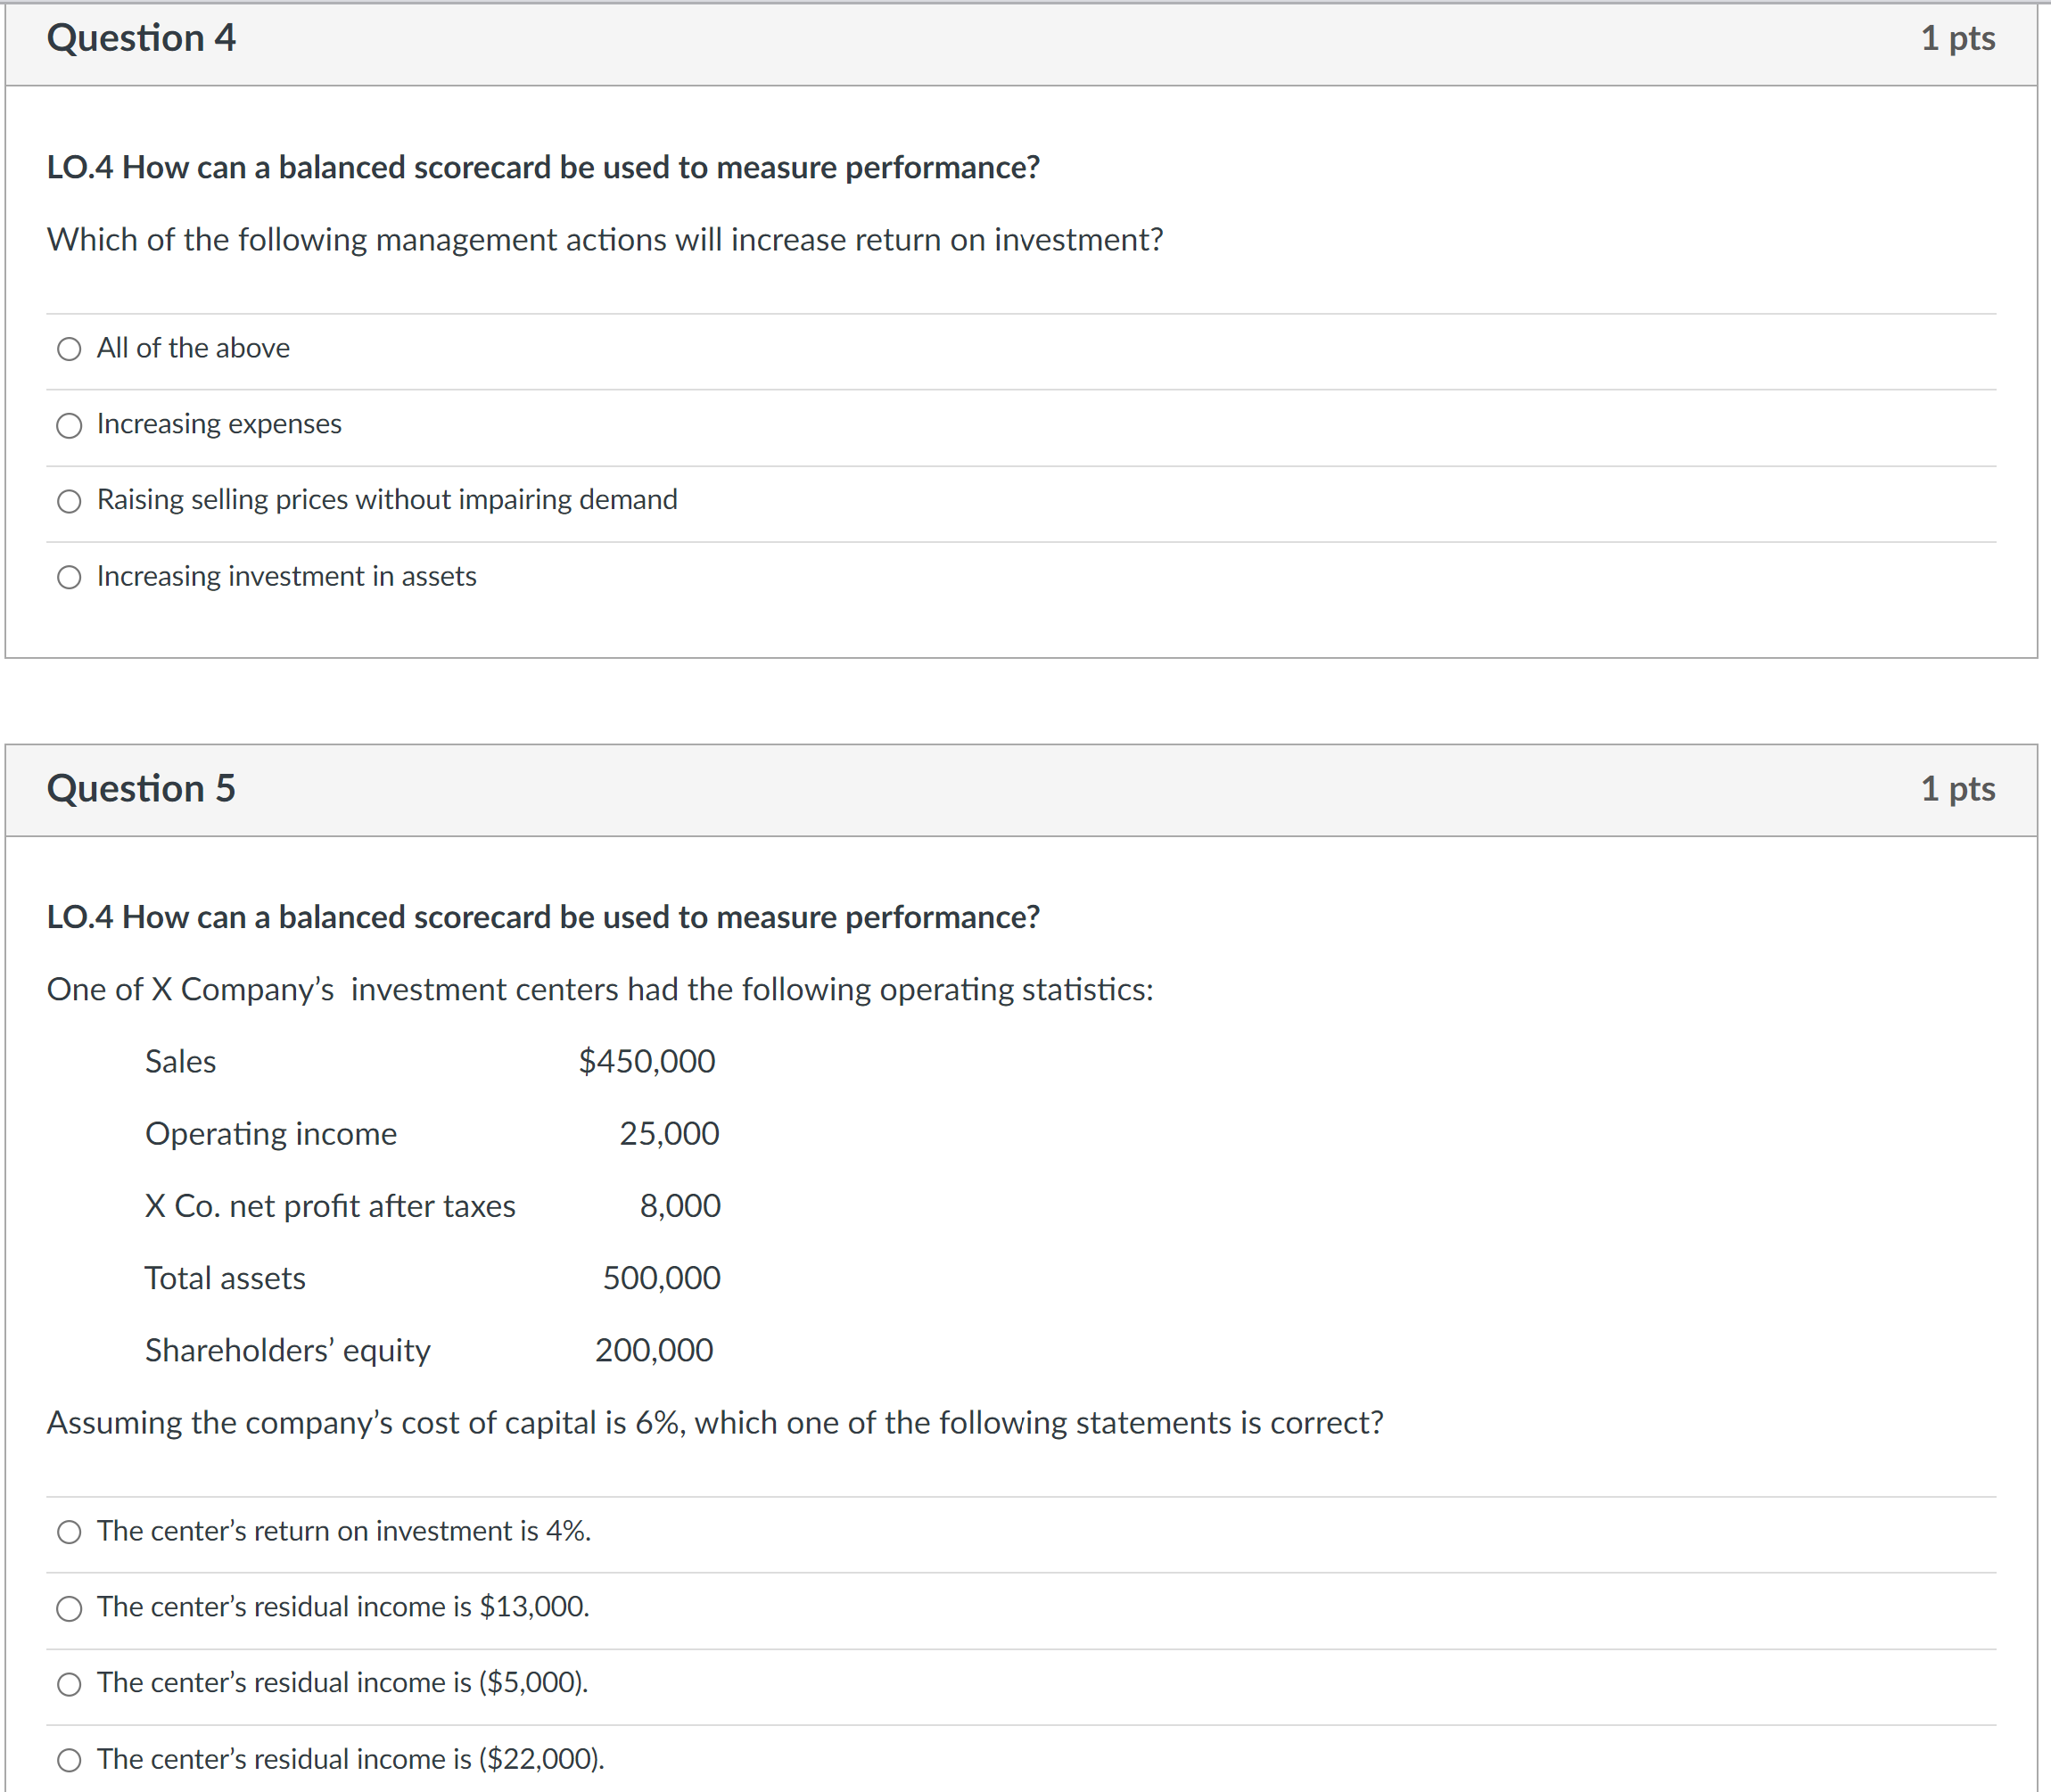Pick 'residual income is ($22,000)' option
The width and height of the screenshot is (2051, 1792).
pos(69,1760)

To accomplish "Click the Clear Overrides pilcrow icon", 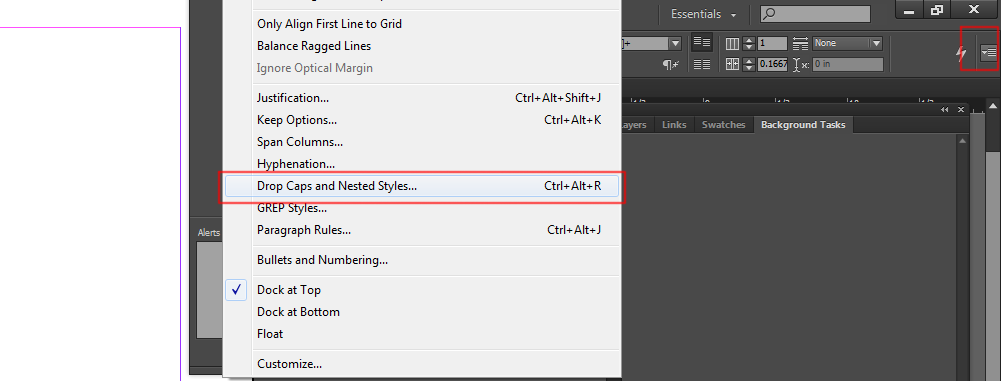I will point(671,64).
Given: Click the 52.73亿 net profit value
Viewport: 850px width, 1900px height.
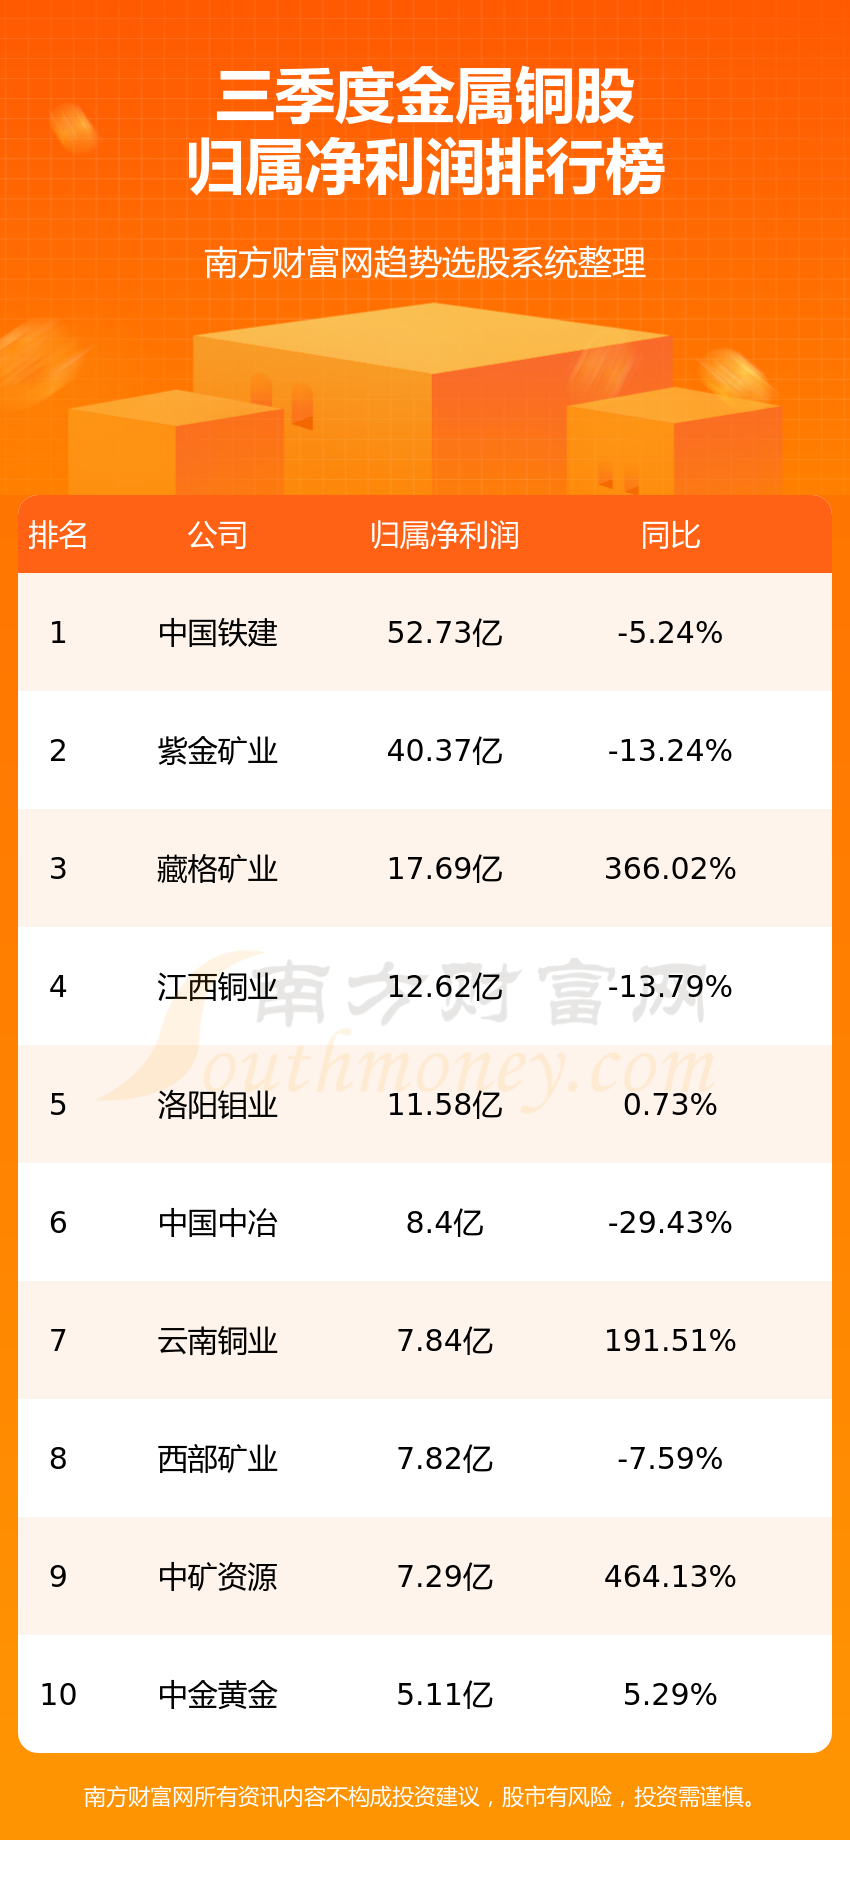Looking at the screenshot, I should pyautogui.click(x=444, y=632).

[GOAL]
Give as a JSON list of strings the lines of the records from the line holding "Given: Click the 52.73亿 net profit value" through the end of the records, inclusive, with one string per line and no blank lines. Leave the pictures out of the answer.

[ANSWER TO THE EXERCISE]
[
  "Given: Click the 52.73亿 net profit value",
  "Viewport: 850px width, 1900px height.",
  "Looking at the screenshot, I should pyautogui.click(x=444, y=632)."
]